As published on theasset.com, Thursday 18 February, 2021.
The Hong Kong SAR government will record a HK$282 billion (US$36.4 billion) consolidated budget deficit for the fiscal year 2020/21, the largest deficit in 20 years, according to forecasts by KPMG.
The deficit, which is expected to result in fiscal reserves of around HK$878 billion by the end of March 2021, is mainly driven by subsidies derived from the anti-epidemic funds granted during the year, increased recurring expenditure, and reduced tax and land sales revenues.
“With the Covid-19 epidemic still affecting businesses and society, a fiscal deficit is anticipated for the next one to two years,” says John Timpany, partner, head of tax in Hong Kong, KPMG China. “This is largely driven by much-needed fiscal stimulus in these difficult times, especially large-scale one-off measures.”
“The Hong Kong government should continue to make good use of its fiscal reserves to support enterprises, safeguard jobs, stimulate the economy and help the population until we see signs of economic recovery,” Timpany adds. “In the longer term, the government will need to enhance sustainable economic growth in Hong Kong and maintain its competitiveness in the Asia-Pacific region by continuing to attract overseas investment and create local job opportunities.”

Collected material –
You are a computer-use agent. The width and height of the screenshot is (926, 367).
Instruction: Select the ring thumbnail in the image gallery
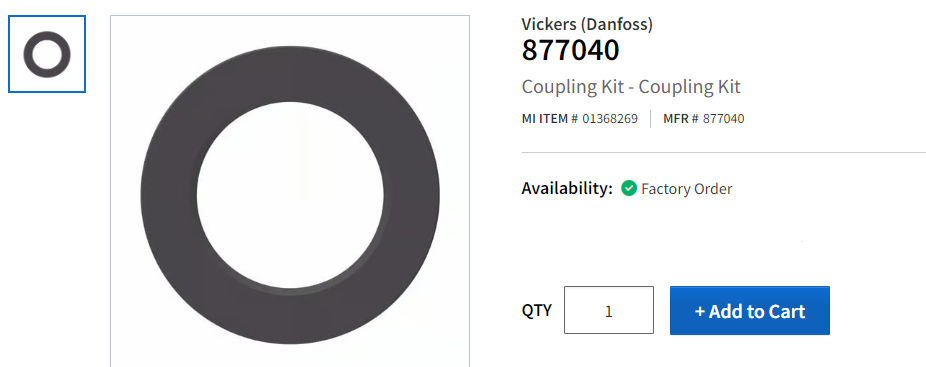click(x=47, y=54)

Exercise –
In the article on Hong Kong's budget deficit, what level are fiscal reserves expected to reach by the end of March 2021?

Solved problem –
Around HK$878 billion.